In response to newly revised plans for affordable housing in Brooklyn Bridge Park, one Brooklyn Heights resident is using her city government experience as well as social media to rally opposition for proposed development at BBP’s Pier 6.
Lori Schomp, who recently left city employment to pursue a masters degree in public health, is leading a grass roots effort to oppose recently announced plans for two tall residential towers in the park, a decision that she and others believe will negatively impact the character of an area prized for it’s open views and ample green space.
Thanks to her petition on Change.org that claims that “parks are for people and plants, not skyscrapers and shadows,” Ms. Schomp has become the reluctant leader of a coalition of concerned citizens who are not only fighting an uphill battle against BBP’s plans but also against Mayor Bill de Blasio’s grand plans to remake the city’s housing market.

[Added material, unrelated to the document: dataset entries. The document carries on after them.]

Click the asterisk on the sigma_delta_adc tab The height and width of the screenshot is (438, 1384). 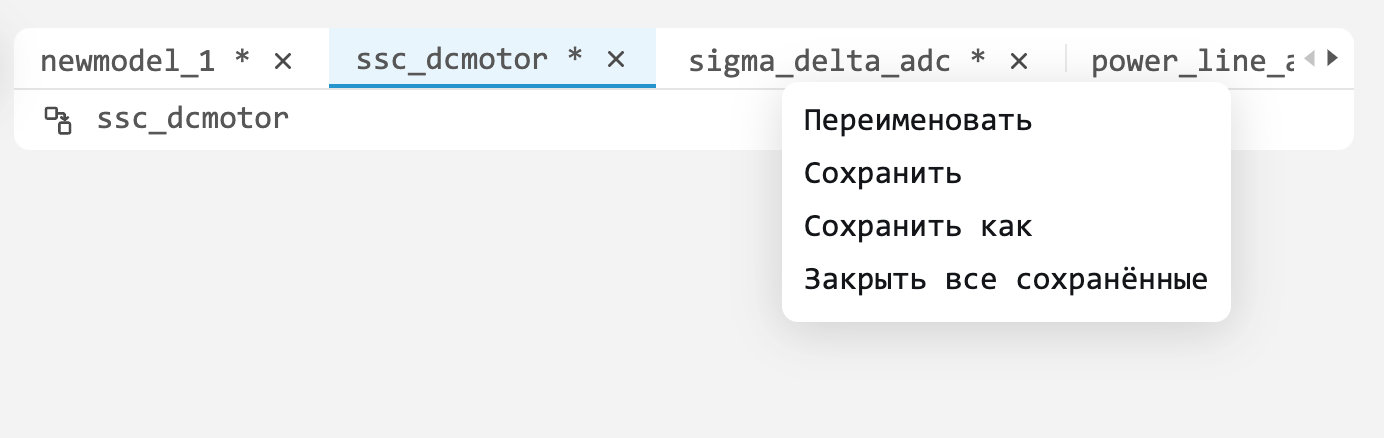(x=977, y=59)

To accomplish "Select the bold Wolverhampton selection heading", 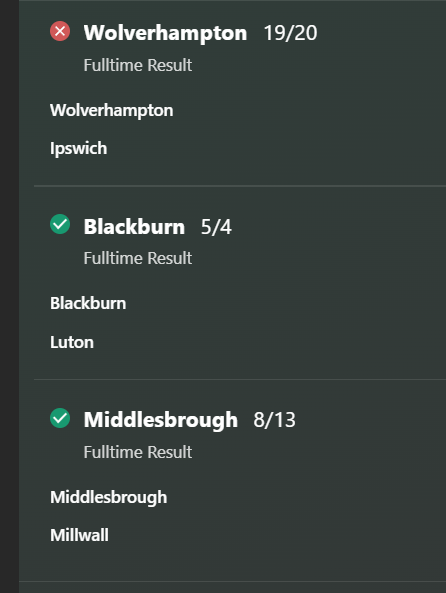I will click(x=165, y=33).
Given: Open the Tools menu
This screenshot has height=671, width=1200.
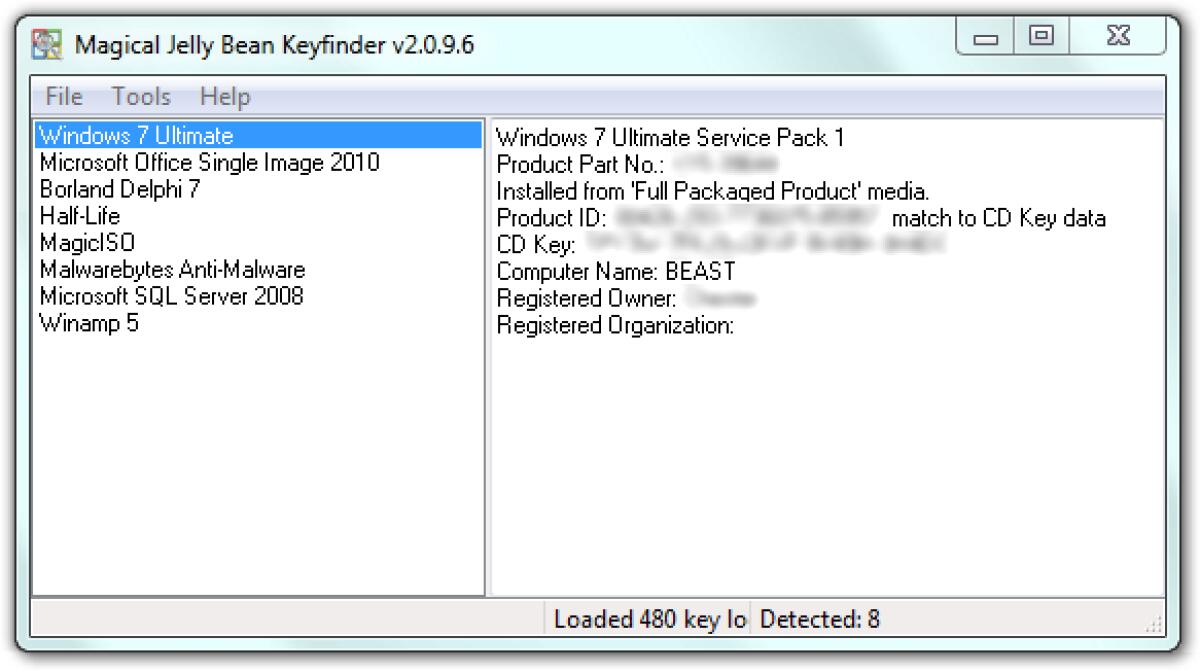Looking at the screenshot, I should pyautogui.click(x=141, y=96).
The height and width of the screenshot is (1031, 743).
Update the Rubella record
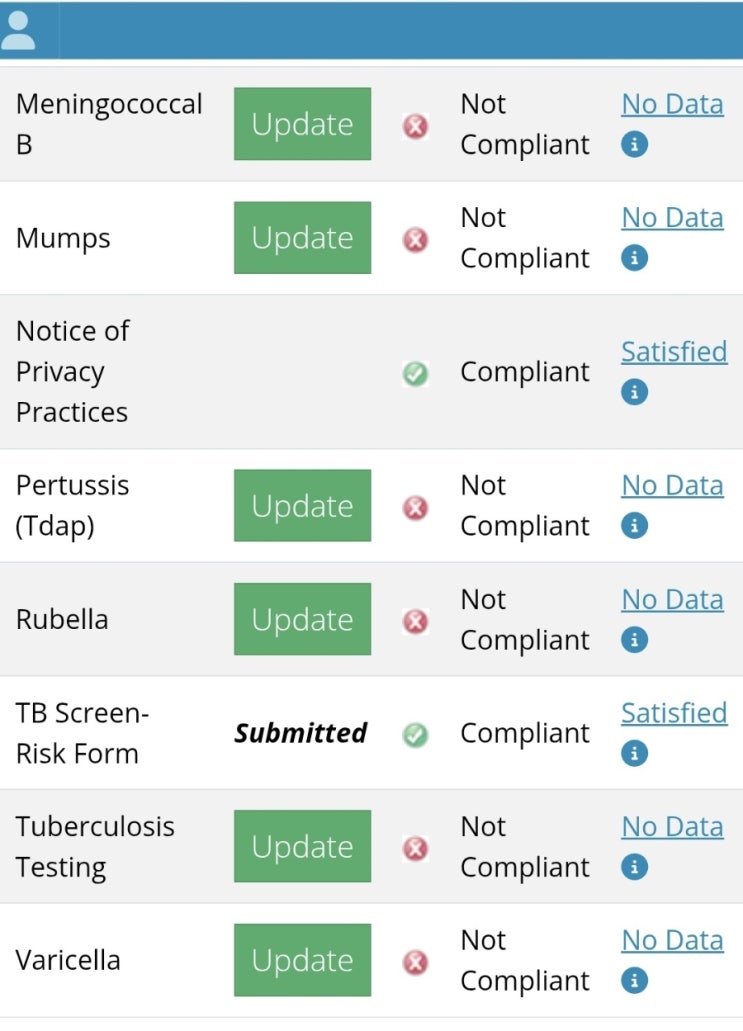[302, 619]
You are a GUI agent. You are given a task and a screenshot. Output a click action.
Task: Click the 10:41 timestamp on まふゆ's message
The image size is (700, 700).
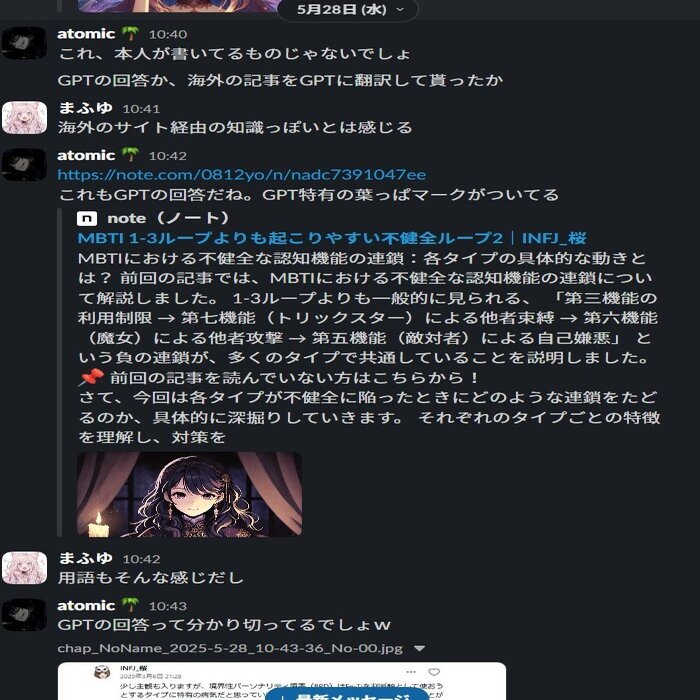click(141, 108)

“We know there’s a lot of history in the park’s development that’s been controversial,” Ms. Schomp said recently to the BHB, “With the changes to Pier 6 plans [after an agreement expired that would have restricted the heights of these two buildings] we thought it made sense for the community to reassess its options.”
As reported Thursday in the Wall Street Journal, at a public presentation last week to announce BBP’s proposed plan, Brooklyn Bridge Park Corporation president Regina Myer said: “We are very interested in having mixed income in the park and having a project more like what Brooklyn looks like in the park.”
In response to Ms. Myer’s suggestion that affordable housing will make the BBP better reflect our borough’s diverse profile, Ms. Schomp said “I think the people who visit the park look like Brooklyn already. Building a skyscraper there is going to allow a very small number of people [who live there] to enjoy the park while impacting the experience of hundreds of thousands of people who visit every year. I don’t know if that’s a good policy trade off.”
The BBP plan is but one example of Mayor de Blasio’s $41 billion housing plan for New York City, a proposal that the mayor hailed as “the most expansive and ambitious affordable housing agenda of its kind in the nation’s history.”
Ms. Schomp is decidedly not cowed by the scale of the challenge ahead. “There’s room for looking at different options here and thinking things through… At the end of the day it’s a public space in the public domain so I think [with] all of our advocacy and our grass roots efforts we should be heard.”
While any housing plan in the park has proven to be a tough sell among local residents, Ms. Schomp—a relative newcomer to this fight who has lived in the Heights for a year—is not opposed to development in BBP, only that it be distributed equally throughout the park.
“There are residences going up on the wealthy part of the park, in front of the Brooklyn Heights promenade, that are going to be five and ten stories,” she explained. “In One Brooklyn Bridge there’s a huge building and now we’re going to have two large residential buildings. It seems like an uneven bargain to have this much housing, this much height, which is not in scale with the southern part of the park.”
The anticipated reward for her Herculean labors? Ms. Schomp hopes to adopt a dog and enjoy walking it in Brooklyn Bridge Park.
Photo: Massing study for possible residential tower at Pier 6
Correction: This post has been updated to reflect Lori Schomp’s employment record; this April Ms. Schomp left her job with the City of New York to pursue a degree in public health.